Texto fornecido:
____________

Louis Otávio Pereira da Silva, 29 anos, estudante de Saúde Coletiva da Universidade Federal de Mato Grosso (UFMT), comemora uma espécie de libertação nesta sexta-feira (27.9). Com auxílio da Defensoria Pública de Mato Grosso ele retificou o nome e o gênero na Certidão de Nascimento que pegou hoje, no Cartório.
“Estou sentindo as correntes quebrando. Afinal, é o meu verdadeiro nome, sinto como se tivesse buscado minha carta de alforria”, falou o estudante sobre o que significa ter um nome e um gênero que o identifica no documento oficial de registro civil.
Apesar de ser conhecido como Louis na faculdade, onde mora e pelos pais, o estudante afirma que com o nome no registro civil não verá mais seus certificados, sua candidatura à vaga de empregos e outras situações ou levando a ser tratado com uma mulher. “Agora é oficial. Tá no documento, sou um homem e isso me dará segurança de ter todos os meus registros documentais assim”, conta aliviado.
Ele, que hoje se identifica como um homem trans, conta que nem sempre foi fácil saber quem era. De uma família de três irmãos, duas meninas e ele, na hora das brincadeiras ele sempre quis ser o menino, o personagem masculino e, a primeira vez que usou roupas emprestadas do primo, conta que sentiu uma alegria ímpar. Porém, encontrar o seu gênero seria algo que só ocorreria na idade adulta.
“Por cinco anos fui único filho de meus pais, só depois minhas irmãs nasceram e durante as brincadeiras, sempre me senti mais a vontade com os meninos. Com seis, sete anos eu lembro que eu dormia e acordava pensando: 'Deus vai restaurar meu corpo e amanhã acordarei um menino'. Porém, não acontecia. Uma de minhas grandes felicidades foi um dia usar uma bermuda e uma cueca do meu primo, sem camiseta, e correr com eles na rua. Só tive que parar porque os vizinhos cobravam da minha mãe que eu me comportasse como menina”, relembra.
A percepção de que era diferente dos outros começou cedo, desde a infância, mas onde se encaixava, Louis contou que demorou.
“Eu sabia que eu não era lésbica, pois não era essa a definição que fazia sentido pra mim. Um dia, assisti uma matéria no Fantástico eu me identifiquei com a definição de trans e passei a observar e vi que era o meu caso. Porém, até os 24 anos eu vivi a vida que os outros queriam que eu vivesse. Não tive experiências afetivas, não tive adolescência, não pude me relacionar por me sentir estranho. Eu não falei sobre o assunto com ninguém”.

____________

Dados em análise:
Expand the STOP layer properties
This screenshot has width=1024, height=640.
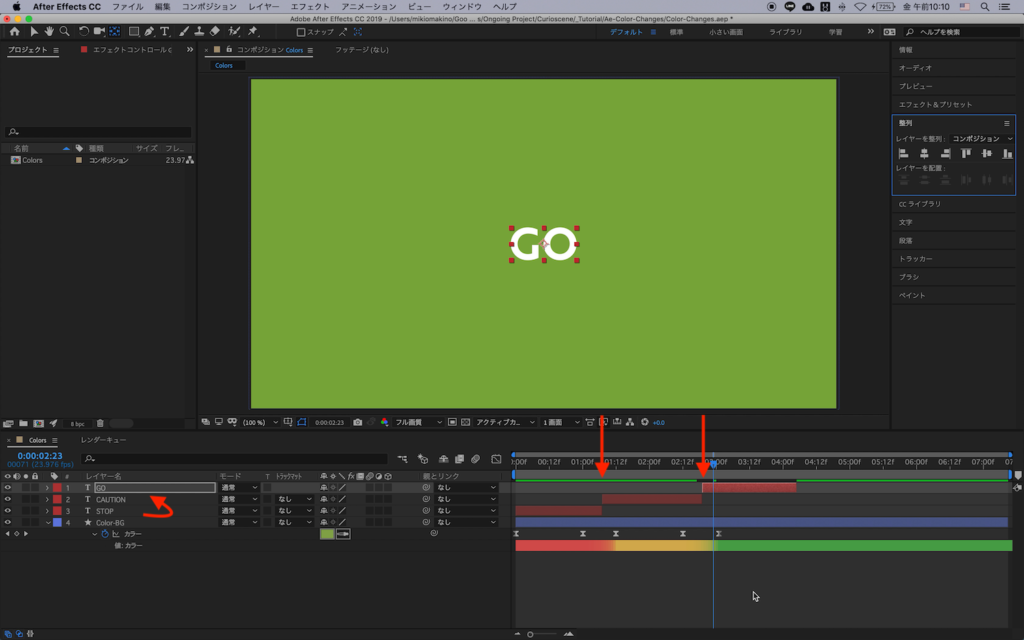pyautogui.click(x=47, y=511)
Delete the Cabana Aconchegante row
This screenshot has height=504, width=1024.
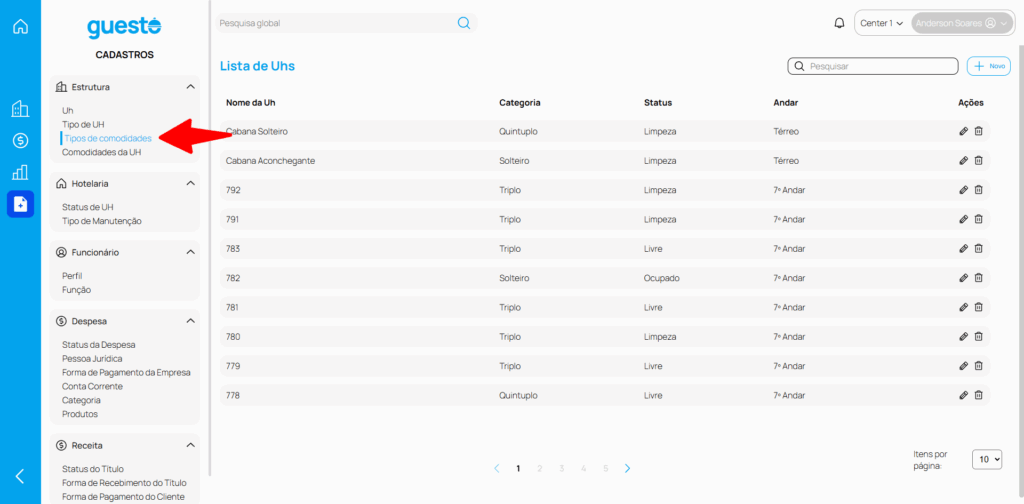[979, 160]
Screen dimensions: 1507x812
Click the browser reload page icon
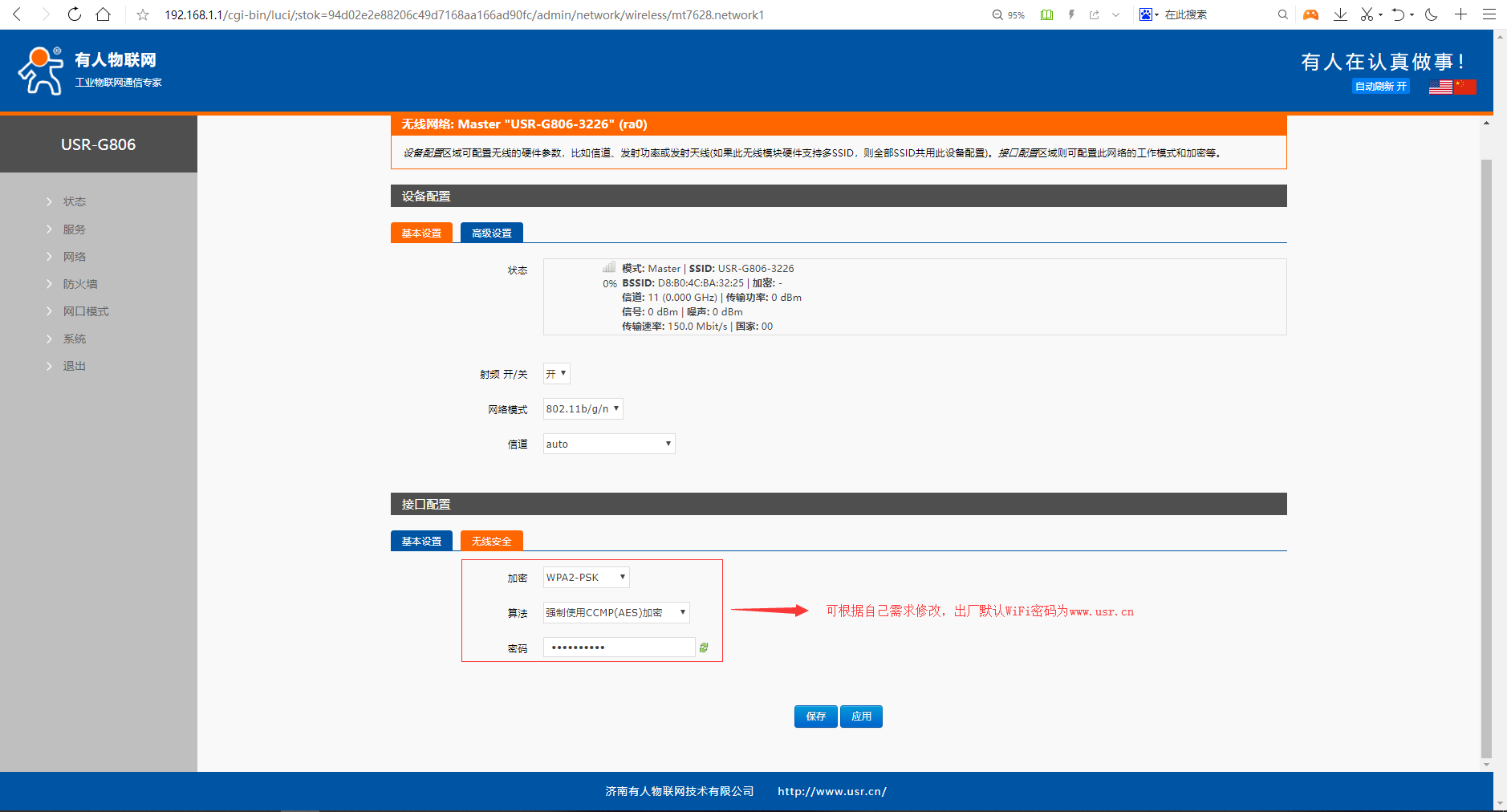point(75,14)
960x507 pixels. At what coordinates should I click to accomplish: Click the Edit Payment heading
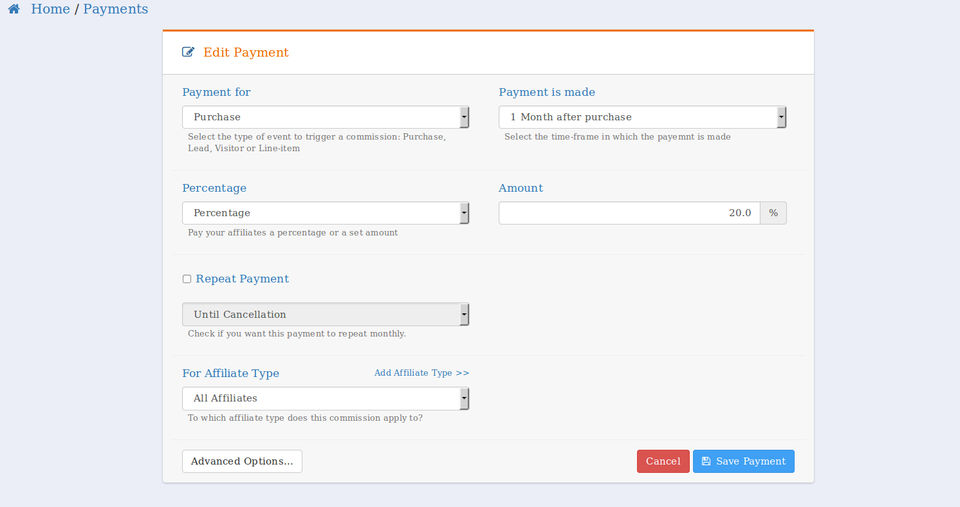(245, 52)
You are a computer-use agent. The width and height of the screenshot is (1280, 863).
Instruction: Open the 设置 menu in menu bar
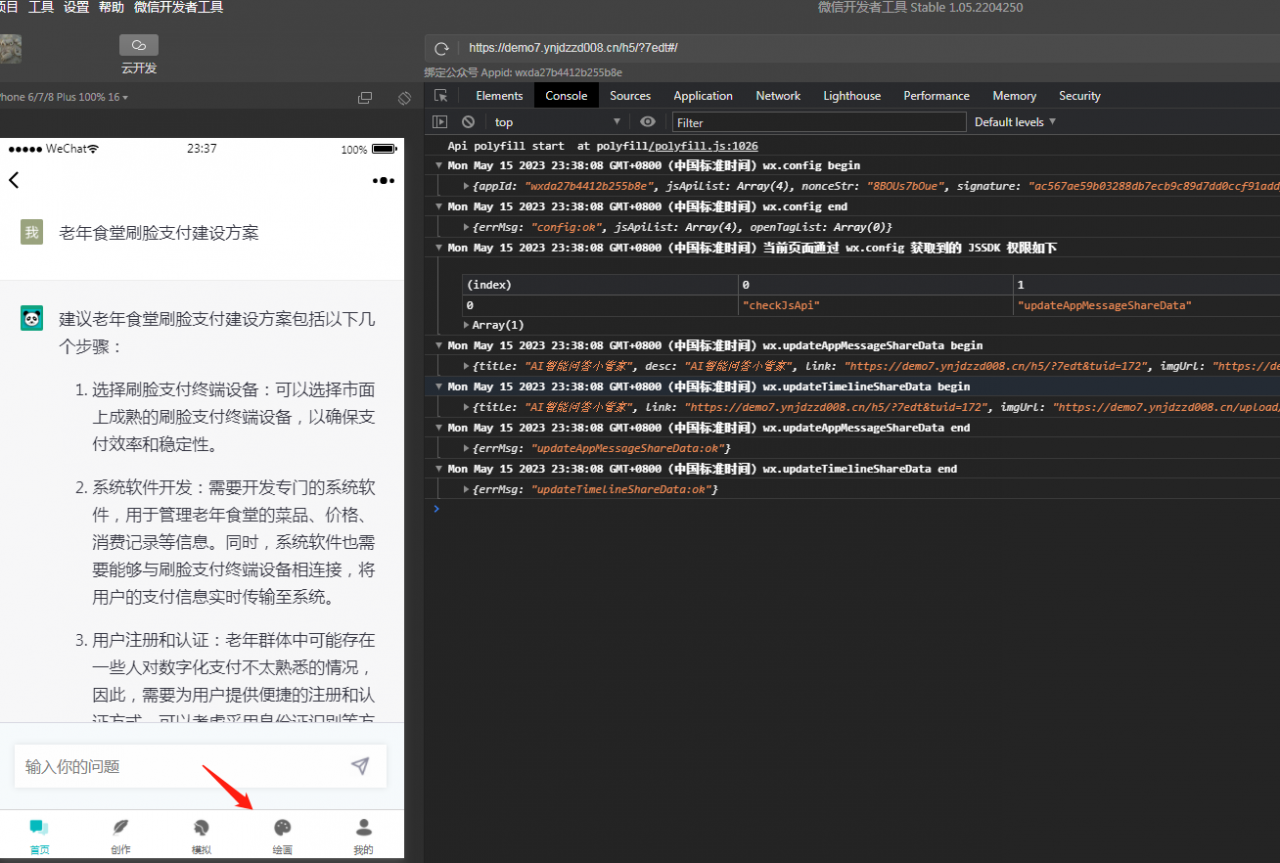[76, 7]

____________

Tarefa A:
No texto sobre a retificação do registro civil de Louis, com o auxílio de qual instituição ele alterou o nome e o gênero na Certidão de Nascimento?
Tarefa B:
Retome o texto sobre a história de Louis e prossiga com o relato a partir do ponto em que ele termina.

Resultado A:
Com o auxílio da Defensoria Pública de Mato Grosso.

Resultado B:
O estudante afirma que o estudo foi sua válvula de escape. Morador da cidade de Imperatriz (MA), ele conta que buscou aprovação no vestibular em estado diferente, para poder se entender. Depois de três anos em Cuiabá, na pandemia, tomou a decisão de fazer todas as suas roupas femininas. Ficou apenas com a roupa do corpo, mas ali, conta que já sentia que deixava para trás a vida de um personagem e poderia, finalmente, ser quem era. Dois anos depois, voltou para sua cidade para contar o que havia fortalecido uma nova identidade ao seu pai.
“Desde os 17 anos, quando meus pais se separaram eu passei a ter problemas com ansiedade e depressão. Porém, eu também me senti como um objeto, uma mesa, já que eu não tinha experiências pessoais de relacionamentos afetivos com outras pessoas. Meus amigos, minha família, ninguém sabia quem eu realmente era e como eu me sentia. Em cinco anos em Cuiabá, consegui descobrir. Poder contar isso para todo mundo tirou um peso de minhas costas, principalmente, porque não perdi ninguém, fui aceito”.
Resolvido com as roupas, com os amigos e os pais, que desde o primeiro momento decidiram escolher um nome novo, agora para o filho, faltava a mudança oficial, registrada em Cartório. E essa, chegou hoje, 27 de setembro de 2024. “Não tenho palavras para definir a alegria que estou sentindo e o quanto a Defensoria me apoiou e ajudou nesse processo. A Defensoria é uma mãe e sempre que preciso, recorro a ela”, concluiu.